毎年、この時期には多くのご家族の方がバンコクに赴任されて来ますが、慣れない生活に不安を抱えている方もいらっしゃるのではないでしょうか? 中でも心配なのは海外での「病気」や「衛生」のことかと思います。
日本は世界の中でもとても衛生状態がよい国です。除菌、抗菌という言葉を街じゅうでよく目にします。ですから初めてバンコクの街を見ると、「汚いから触ってはダメ!」などと、お子さんについ言ってしまうこともあると思います。やはり衛生が気になるところですよね…。
我が家は15年前にジャカルタに駐在していました。当時はまだ、健康診断は海外に受けに行くような、そんな医療事情でした。お友達のお子さんがアパートの庭の砂場で傷口から寄生虫が入りこんで切開したり、アメーバー赤痢を引き起こす子もいる状況です。我が家の子供たちも外食であたって、噴射するように吐き出し高熱を出したこともあり、目の前で苦しむ幼い子供たちを前に、「なぜそんな病気を食い止めることができなかったのか」と自分を強く責めたこともありました。だから「触っちゃダメ!」が日常になっていたと思います。
それでも、我が子たちはよく高熱を出しながらも、地面に落ちたものを食べたり、砂場に潜ったりしてきました(笑)。
そして帰国後、念のためにと受けたアレルギー検査で、「今どき、こんなにアレルギーがない子たちはいませんよ。そんな地域で育ったからこそ、病気をして熱を出したことや、菌にも触れて育ったことで、免疫がついて丈夫な体になったんですね!」と、医師に言われたのです。

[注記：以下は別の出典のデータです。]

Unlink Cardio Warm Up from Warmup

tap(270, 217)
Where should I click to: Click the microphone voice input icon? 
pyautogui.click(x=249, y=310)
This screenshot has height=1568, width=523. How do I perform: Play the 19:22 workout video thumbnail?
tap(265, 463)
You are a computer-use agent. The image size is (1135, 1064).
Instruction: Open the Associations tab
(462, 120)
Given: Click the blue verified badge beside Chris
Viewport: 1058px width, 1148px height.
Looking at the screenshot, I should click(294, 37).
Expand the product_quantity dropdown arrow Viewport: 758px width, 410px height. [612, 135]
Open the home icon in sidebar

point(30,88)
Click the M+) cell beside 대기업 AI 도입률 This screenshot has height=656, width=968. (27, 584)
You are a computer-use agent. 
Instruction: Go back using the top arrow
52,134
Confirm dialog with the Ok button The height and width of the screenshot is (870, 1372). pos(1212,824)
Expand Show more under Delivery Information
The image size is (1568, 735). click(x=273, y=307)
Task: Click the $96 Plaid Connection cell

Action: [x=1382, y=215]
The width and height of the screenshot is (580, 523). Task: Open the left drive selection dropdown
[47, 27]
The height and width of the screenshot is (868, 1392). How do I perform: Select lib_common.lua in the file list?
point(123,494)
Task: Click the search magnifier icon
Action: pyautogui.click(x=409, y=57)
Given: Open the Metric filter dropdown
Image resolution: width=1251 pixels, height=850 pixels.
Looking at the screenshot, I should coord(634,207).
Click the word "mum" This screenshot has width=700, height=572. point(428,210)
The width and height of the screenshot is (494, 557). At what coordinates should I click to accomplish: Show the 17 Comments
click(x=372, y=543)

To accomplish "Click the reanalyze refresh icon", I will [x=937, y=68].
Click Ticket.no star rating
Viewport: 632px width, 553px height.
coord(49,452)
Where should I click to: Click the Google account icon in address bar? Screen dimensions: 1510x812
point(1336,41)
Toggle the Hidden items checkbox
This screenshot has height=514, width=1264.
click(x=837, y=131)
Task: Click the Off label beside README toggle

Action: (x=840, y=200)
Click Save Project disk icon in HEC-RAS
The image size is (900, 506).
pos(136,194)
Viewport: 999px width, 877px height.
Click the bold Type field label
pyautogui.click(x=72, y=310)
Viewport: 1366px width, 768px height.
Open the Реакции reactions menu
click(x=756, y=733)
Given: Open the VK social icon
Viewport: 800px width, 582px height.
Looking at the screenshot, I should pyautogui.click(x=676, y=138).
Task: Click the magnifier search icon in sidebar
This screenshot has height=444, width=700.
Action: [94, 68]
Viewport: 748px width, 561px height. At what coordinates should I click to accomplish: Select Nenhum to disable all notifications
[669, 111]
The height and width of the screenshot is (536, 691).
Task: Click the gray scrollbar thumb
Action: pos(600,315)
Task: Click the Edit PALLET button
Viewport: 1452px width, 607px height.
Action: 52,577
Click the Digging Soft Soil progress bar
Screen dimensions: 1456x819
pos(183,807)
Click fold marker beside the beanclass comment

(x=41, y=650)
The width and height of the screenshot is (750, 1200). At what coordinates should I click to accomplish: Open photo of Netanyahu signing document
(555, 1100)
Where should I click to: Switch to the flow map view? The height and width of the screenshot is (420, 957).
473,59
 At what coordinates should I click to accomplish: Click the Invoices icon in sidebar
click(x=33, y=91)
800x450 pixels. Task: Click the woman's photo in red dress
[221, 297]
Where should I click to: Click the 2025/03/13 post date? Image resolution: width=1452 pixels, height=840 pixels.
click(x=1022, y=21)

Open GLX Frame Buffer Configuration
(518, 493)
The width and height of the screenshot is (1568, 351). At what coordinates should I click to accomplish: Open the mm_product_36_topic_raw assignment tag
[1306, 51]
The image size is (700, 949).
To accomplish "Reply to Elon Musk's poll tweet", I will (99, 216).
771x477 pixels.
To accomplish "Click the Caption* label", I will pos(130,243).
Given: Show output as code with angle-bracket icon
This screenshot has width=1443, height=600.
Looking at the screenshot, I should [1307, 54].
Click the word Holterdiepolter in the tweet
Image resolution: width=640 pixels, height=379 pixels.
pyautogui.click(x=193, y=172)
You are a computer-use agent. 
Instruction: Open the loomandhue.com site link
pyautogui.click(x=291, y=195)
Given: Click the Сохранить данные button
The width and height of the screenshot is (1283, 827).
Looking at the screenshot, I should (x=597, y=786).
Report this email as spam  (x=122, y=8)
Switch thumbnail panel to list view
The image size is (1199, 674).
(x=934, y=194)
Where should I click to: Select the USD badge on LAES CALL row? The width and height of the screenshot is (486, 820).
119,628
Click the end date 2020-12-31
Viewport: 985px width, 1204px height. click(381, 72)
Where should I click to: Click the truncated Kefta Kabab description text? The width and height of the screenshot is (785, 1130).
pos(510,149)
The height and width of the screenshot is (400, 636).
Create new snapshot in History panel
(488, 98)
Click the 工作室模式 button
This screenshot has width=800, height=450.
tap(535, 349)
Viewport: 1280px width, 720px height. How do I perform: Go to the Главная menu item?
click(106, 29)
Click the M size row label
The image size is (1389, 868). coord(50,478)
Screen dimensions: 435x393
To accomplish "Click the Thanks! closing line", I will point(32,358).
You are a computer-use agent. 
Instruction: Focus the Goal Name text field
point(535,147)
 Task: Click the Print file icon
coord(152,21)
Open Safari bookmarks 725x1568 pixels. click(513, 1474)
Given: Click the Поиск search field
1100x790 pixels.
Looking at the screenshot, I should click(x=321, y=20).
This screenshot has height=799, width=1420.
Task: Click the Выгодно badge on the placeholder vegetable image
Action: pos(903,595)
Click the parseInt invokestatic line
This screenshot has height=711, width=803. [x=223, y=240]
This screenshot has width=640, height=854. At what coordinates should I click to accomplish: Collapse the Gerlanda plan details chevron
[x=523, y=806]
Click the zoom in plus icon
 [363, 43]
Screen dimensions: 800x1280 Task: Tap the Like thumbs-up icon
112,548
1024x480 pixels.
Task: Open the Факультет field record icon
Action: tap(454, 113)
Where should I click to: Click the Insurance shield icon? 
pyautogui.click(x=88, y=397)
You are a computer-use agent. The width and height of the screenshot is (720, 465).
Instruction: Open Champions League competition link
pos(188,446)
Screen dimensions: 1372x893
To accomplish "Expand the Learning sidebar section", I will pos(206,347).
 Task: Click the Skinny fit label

その後も現在まで、大きな病気をすることもなく逞しく育っています。
今、免疫学を学んでいますが、改めて、当時の暮らしが子供たちの一生の財産になったと感じています。3歳ぐらいまでの生育環境が人の腸内環境を左右すると言われており、「第二の脳」とも言われる腸に"よい菌"がいることが、一生の健康を左右するそうです。そして「なぜ赤ちゃんは菌が一番多い肛門と尿道の間の場所から生まれてくるのか?」最近の研究では、赤ちゃんは産道を通ってくる時に、母親の膣にいる菌が口から腸まで入り、この菌がかけがえのない菌として働いてくれるそうなのです。
小さい時から色々なものに触れたり口にいれたりして、菌にまみれることは人間が本来持つ自己防衛機能なんですね。子供達のそのチカラを信じて、「大丈夫!」と少し気楽に構えてみませんか?